In general terms, the phenomenon of ecological succession can be characterized by the following provisions:
succession is a natural process, the course of which can be foreseen.
Succession is the result of changes that communities themselves make to the habitat, that is, the process is not set from the outside.
The succession ends with the formation of a climax biocenosis, which is distinguished by the greatest diversity, and, consequently, the most numerous connections between organisms.
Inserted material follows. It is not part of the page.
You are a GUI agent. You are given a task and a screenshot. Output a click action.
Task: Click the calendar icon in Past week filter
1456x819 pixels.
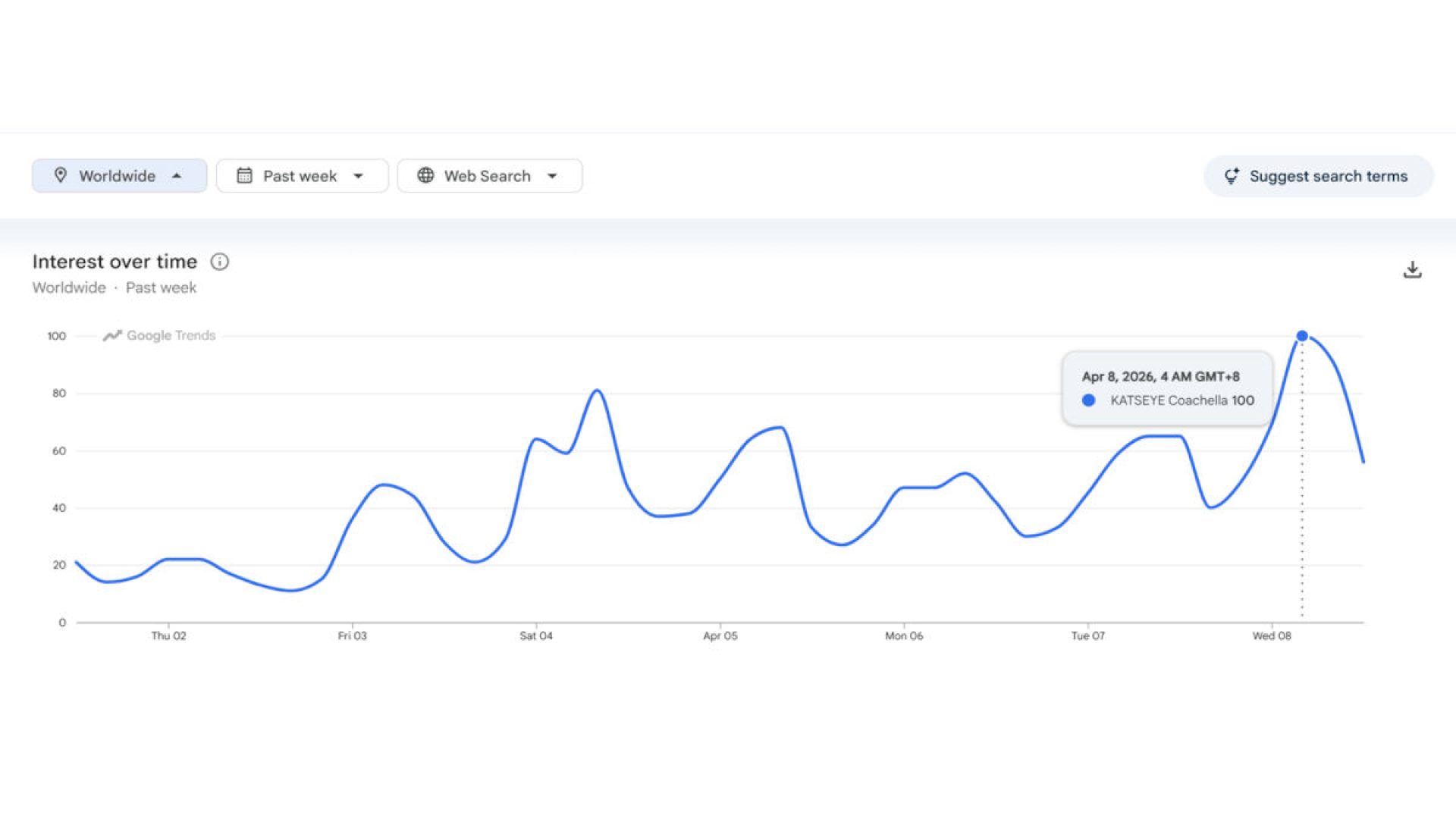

Thus, the climax biocenosis is maximally protected from possible disturbances from external influences and is in a stable state.
When an ecosystem approaches the final stable state of menopause, in it, as in all equilibrium systems, all development processes slow down.
Observations of successions show that some specific properties of biocenoses change in one direction, whatever the type of succession.
Let’s formulate them.
The most general patterns of evolution of biocenoses:
- species of plants and animals are constantly changing.
- The species diversity of organisms is increasing.
- The sizes of organisms grow in the course of succession.
- Linear food webs dominated by herbivores are transformed into complex food webs. Detritivorous forms (consumers of dead organic matter) begin to play an increasing role in them.
- Biological cycles are lengthening and complicated, organisms are becoming more and more ecologically specialized.
- The biomass of organic matter is increasing. There is a decrease in the net production of the community and an increase in the intensity of respiration.